→ **TRAVAIL À RÉALISER**
Rédigez la suite du texte sur le jongleur devenu équilibriste, en reprenant après sa dernière phrase.

Ces touches d’instants volés entrecoupés d’atrocités vues / lues / entendues à l’insu de nos pas-encore-très-grands rendent le tout irréaliste. On se demande quand le réveil sonnera, si le cauchemar sera oublié alors. Et puis, en ouvrant plus grand les yeux et les oreilles, on réalise que le monde bouge, se lève, s’indigne. En silence, mais bien visible. Personne ne peut passer à côté. Signe que Fraternité n’est pas qu’un mot abstrait de la devise française. Et voilà qu’à quelque chose malheur est bon.

Le jongleur devient équilibriste, ayant du mal à rester perché sur son fil. Tantôt penché côté désenchantement, tantôt côté espoir. Entre immobilité et impulsion. Mi-désabusé, mi-combattant.

→ **ENTRÉES RÉPERTORIÉES**

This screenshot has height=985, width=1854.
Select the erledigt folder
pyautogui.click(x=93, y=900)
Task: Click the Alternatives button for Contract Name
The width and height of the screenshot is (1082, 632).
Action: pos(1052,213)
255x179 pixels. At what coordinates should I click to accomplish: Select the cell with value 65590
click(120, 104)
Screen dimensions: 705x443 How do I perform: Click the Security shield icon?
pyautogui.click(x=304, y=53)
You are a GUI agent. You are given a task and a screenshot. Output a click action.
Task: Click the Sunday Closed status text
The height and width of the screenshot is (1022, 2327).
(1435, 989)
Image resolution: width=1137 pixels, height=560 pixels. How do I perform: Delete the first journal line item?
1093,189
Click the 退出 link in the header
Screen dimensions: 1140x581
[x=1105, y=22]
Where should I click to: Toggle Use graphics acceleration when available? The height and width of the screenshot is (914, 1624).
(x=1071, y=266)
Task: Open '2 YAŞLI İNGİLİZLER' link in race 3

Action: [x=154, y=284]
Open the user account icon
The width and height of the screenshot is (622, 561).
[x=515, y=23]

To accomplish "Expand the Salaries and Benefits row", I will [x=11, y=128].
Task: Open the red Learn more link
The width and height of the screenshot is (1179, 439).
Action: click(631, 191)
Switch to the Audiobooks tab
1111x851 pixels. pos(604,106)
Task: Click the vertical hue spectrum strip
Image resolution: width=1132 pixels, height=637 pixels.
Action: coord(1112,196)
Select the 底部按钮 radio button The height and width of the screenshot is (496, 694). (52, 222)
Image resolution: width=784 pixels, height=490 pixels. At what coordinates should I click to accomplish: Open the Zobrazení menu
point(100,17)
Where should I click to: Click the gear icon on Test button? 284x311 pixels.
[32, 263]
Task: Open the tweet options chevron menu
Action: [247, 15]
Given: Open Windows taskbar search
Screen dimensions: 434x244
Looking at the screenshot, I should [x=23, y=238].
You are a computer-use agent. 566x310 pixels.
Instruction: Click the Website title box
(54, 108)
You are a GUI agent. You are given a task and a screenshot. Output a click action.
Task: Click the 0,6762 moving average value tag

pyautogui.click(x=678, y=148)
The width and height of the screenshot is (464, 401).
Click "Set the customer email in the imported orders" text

→ **RÉSULTAT ATTENDU**
Vivre à la fois des instants historiques et rester aussi ancrée dans le quotidien n’a pas été facile. J’ai eu envie que mes enfants soient plus grands, pour partager réellement cette semaine avec eux. Sans avoir l’impression de leur cacher des choses, mes émotions, nos ressentis. Sans avoir besoin de les évincer, pour les protéger un peu. Se dire qu’ils ne se souviendront peut-être de rien jusqu’à en entendre parler dans quelques années. Et puis pour pouvoir simplement m’épancher avec eux, débattre avec eux, être en colère avec eux. Et puis rire avec eux, aussi, en regardant tous ces dessins qui fleurissent et qui rendent hommage.

Pour autant, ils ont été un soutien insoupçonné. Leur présence est une merveilleuse raison de se ressaisir, de prendre la vie à bras le corps, de se donner les moyens d’innombrables petits et grands bonheurs à vivre dès maintenant. Parce que la vie n’attend pas. Parce que ça ne tient qu’à nous.